Proving the supremum of a set in the general case The question is as follows: 

Prove that for every $\beta \in \mathbb{R}$, $\sup(-\infty, \beta) = \beta$.

The goal of the problem is to prove this without using the $\epsilon-\delta$ method.  My professor gave us an idea in class, but for some reason, it isn't really making any sense to me.  
Call the set $S.$ We need to show that: 
1) $\beta$ is an upper bound of $S.$ 
2) $\beta \leq B \ \forall $ upper bounds $B$ of $S.$ 
The first condition is clearly satisfied by the fact that $x \leq \beta \ \forall x \in S$. 
The second condition is what we did in class and the part that I am most confused about. 
If $B$ is an upper bound of $S$, then $\beta \leq B.$ 
Now assume that $B < \beta.$
If $B < \beta, \exists x$ such that $B < x < \beta$.  But then $x < \beta$ and $B<x$, contradicing the assumption that $B$ is an upper bound of $S$, thus proving that $\sup(-\infty, \beta) = \beta$.  
Q.E.D. 
This proof does not make much sense to me, so I am asking for a clarification.  If this prove is indeed wrong, I would appreciate if it someone could provide me with a clear and concise way of proving this. 
Thank you so much!
 A: The proof is correct.

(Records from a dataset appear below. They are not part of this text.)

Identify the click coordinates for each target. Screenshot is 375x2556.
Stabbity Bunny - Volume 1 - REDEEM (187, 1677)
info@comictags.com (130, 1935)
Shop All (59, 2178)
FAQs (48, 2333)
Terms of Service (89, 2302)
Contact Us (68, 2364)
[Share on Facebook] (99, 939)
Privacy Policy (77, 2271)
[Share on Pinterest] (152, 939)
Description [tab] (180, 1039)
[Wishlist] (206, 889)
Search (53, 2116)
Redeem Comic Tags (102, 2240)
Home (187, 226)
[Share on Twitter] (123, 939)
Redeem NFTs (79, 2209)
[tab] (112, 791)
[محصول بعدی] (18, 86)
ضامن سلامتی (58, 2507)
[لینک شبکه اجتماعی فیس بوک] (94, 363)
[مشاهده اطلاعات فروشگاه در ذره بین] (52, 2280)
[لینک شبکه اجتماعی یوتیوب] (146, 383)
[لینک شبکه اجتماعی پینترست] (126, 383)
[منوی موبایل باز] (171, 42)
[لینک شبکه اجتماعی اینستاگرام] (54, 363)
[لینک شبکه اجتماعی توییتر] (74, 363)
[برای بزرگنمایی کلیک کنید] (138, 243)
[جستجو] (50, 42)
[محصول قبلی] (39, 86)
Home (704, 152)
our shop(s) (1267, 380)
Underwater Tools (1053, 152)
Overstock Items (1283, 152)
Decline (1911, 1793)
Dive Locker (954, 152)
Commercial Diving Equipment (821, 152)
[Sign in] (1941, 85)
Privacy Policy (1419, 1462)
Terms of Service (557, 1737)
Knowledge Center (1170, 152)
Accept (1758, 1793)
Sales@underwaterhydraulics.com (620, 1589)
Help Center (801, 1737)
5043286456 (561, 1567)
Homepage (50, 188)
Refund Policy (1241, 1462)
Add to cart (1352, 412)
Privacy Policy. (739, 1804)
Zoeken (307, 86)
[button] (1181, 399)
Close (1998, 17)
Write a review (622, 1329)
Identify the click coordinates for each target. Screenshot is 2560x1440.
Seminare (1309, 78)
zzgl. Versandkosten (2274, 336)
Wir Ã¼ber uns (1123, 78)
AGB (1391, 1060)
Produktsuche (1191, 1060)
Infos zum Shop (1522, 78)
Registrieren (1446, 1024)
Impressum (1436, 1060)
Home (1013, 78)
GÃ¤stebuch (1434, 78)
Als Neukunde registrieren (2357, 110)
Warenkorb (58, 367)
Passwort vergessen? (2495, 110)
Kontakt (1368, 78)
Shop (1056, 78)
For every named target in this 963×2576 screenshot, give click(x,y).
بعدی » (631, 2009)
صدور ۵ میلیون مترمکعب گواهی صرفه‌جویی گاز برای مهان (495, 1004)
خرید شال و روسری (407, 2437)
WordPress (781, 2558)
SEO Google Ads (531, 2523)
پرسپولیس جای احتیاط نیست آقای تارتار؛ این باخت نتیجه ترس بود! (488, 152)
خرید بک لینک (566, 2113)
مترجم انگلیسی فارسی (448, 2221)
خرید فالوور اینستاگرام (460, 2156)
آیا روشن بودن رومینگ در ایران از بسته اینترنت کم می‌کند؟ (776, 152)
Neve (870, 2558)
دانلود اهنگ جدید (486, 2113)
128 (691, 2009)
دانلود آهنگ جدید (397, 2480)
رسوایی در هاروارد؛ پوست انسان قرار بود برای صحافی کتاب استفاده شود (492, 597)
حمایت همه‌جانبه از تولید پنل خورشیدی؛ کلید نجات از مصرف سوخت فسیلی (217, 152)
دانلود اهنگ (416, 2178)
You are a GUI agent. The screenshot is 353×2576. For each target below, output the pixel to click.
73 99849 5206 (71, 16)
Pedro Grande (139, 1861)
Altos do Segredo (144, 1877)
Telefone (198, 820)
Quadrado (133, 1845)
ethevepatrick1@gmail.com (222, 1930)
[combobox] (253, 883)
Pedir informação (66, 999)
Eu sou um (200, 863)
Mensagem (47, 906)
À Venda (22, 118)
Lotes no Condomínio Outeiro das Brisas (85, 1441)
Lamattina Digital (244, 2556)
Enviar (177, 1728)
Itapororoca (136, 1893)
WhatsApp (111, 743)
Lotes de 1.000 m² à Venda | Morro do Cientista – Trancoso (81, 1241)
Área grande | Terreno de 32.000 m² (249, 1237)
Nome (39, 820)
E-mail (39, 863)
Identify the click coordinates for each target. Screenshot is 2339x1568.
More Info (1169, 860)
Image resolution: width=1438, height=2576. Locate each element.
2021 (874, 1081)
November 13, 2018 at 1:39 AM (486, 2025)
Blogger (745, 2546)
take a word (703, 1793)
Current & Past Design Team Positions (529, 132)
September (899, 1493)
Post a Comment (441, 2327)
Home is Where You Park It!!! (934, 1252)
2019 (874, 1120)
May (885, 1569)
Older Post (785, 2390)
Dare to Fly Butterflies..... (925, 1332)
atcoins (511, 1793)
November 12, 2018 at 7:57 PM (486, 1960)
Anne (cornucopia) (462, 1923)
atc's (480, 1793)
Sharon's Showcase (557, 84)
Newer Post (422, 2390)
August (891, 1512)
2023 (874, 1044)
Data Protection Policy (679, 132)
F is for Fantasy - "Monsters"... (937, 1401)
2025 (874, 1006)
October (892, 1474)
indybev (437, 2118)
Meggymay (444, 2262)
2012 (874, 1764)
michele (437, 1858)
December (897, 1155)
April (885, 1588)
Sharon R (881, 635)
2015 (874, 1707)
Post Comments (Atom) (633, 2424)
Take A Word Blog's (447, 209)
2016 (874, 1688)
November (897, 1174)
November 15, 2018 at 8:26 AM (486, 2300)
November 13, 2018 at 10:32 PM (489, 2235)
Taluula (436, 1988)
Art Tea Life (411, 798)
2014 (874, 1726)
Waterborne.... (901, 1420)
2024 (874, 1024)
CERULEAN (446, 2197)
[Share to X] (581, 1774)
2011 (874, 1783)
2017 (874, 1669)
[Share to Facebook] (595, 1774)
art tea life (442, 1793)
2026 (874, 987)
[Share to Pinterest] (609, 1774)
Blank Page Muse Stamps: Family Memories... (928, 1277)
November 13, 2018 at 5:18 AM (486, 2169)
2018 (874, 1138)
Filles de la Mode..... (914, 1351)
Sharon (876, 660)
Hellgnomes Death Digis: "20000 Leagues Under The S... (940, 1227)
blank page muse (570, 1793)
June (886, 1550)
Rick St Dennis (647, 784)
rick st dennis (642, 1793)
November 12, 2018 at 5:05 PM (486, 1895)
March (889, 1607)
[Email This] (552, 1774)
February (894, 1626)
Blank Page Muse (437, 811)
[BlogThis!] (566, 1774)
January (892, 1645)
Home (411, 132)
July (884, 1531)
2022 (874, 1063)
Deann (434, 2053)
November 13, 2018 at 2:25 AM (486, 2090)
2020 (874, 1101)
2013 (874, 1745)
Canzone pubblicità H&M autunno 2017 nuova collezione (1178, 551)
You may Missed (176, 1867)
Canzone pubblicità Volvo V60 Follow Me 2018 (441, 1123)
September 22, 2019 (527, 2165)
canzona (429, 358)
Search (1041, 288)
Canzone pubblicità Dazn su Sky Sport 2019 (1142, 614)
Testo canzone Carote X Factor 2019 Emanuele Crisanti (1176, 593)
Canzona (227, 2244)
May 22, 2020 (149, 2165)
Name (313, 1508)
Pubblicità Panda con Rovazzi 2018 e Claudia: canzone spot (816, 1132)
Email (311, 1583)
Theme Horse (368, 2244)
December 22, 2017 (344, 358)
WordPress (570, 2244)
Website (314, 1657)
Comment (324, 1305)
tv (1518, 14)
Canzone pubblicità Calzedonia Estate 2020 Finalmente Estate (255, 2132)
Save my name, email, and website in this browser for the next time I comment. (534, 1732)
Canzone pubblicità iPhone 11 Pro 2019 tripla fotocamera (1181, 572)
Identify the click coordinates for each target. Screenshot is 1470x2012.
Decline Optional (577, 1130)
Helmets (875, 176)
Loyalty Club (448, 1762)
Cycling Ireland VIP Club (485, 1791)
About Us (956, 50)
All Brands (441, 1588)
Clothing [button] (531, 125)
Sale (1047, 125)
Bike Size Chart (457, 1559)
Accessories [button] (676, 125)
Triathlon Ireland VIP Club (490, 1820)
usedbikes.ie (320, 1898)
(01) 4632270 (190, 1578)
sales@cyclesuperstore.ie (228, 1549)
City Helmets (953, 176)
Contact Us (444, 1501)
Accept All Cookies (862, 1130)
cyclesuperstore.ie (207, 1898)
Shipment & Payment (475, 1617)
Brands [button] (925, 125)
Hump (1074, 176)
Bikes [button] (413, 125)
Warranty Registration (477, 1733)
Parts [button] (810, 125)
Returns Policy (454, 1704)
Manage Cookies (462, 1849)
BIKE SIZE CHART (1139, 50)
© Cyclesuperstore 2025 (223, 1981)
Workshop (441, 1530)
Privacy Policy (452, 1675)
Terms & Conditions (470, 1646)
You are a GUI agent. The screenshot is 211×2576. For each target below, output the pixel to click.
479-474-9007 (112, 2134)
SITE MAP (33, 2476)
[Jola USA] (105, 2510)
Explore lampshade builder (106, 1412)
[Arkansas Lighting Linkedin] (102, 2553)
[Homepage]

You are using the fact that for any two distinct elements of $\mathbb{R},$ say $x, y \in \mathbb{R}$ with $x < y,$ there exists $z \in \mathbb{R}$ such that $x < z < y.$ This tells you that since $B < \beta$ you have this element $x$ such that $B < x < \beta.$ Hence, $x \in (-\infty, \beta)$ as $x < \beta.$ Thus, $B$ cannot be an upper bound as there is some element within the set, $x,$ such that $B < x.$ Hope this helps.
A: Let $S=\{x\in\mathbb{R}:x<\beta\}$. You've already shown (1): $\beta$ is an upper bound of $S$.
You want to show (2): $\forall B,B\ \text{is an upper bound of}\ S\implies \beta\le B$.
The proof is by contradiction:  

Suppose (2) is false, then there is some upper bound $B$ of $S$ with $\beta\not\le B$, i.e. $B<\beta$. Clearly $B\in S$. We use that fact that between any two reals $c$ and $d$ is a real $e$ s.t. $c<e<d$, so in particular there is a real $e$ s.t. $B<e<\beta$. But then $e<\beta$ so $e\in S$, and $B<e$, i.e. $B$ is not an upper bound of $S$, contradiction.